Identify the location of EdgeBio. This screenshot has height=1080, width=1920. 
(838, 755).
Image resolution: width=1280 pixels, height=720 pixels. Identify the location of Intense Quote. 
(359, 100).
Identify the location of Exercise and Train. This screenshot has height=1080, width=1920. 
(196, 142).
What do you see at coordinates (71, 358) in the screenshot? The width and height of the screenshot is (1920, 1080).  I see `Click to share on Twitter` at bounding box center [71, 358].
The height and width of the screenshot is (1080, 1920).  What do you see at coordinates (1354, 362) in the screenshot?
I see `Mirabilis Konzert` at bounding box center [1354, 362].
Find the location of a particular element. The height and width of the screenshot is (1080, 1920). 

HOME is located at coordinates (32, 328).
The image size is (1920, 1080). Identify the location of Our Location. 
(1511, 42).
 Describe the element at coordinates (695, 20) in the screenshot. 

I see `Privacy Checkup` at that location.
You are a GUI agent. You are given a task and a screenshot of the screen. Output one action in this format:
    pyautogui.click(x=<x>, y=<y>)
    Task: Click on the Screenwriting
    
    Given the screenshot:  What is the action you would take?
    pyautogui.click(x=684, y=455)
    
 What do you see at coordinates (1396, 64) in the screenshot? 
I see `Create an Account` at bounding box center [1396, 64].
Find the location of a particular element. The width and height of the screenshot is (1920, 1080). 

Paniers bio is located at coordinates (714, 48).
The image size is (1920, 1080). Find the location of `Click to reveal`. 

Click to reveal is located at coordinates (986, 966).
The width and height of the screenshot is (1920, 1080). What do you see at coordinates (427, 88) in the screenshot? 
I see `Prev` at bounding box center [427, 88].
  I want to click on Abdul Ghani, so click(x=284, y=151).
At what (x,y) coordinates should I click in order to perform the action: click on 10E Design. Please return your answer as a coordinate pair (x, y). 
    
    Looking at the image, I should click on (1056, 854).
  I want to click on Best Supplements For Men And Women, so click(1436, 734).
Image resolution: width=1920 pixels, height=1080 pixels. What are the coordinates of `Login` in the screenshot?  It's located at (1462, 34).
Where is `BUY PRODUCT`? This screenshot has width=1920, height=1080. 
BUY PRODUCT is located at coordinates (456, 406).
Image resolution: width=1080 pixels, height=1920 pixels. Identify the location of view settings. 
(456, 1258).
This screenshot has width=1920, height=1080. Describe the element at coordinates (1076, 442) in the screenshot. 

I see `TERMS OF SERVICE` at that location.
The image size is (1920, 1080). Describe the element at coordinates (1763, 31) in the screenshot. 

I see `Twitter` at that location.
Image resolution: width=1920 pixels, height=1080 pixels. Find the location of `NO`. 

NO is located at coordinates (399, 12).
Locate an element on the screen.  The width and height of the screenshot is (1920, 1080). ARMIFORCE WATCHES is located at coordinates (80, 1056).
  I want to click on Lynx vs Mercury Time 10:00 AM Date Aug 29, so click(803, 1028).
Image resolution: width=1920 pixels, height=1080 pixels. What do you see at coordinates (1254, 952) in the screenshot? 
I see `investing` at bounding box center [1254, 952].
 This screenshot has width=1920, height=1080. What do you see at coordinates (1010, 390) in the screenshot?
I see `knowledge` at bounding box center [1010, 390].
-*-*-
• **Task to carry out**
Work out how many lines of the listing above contain the string "center". Reply with only that number.

• **Full solution**
6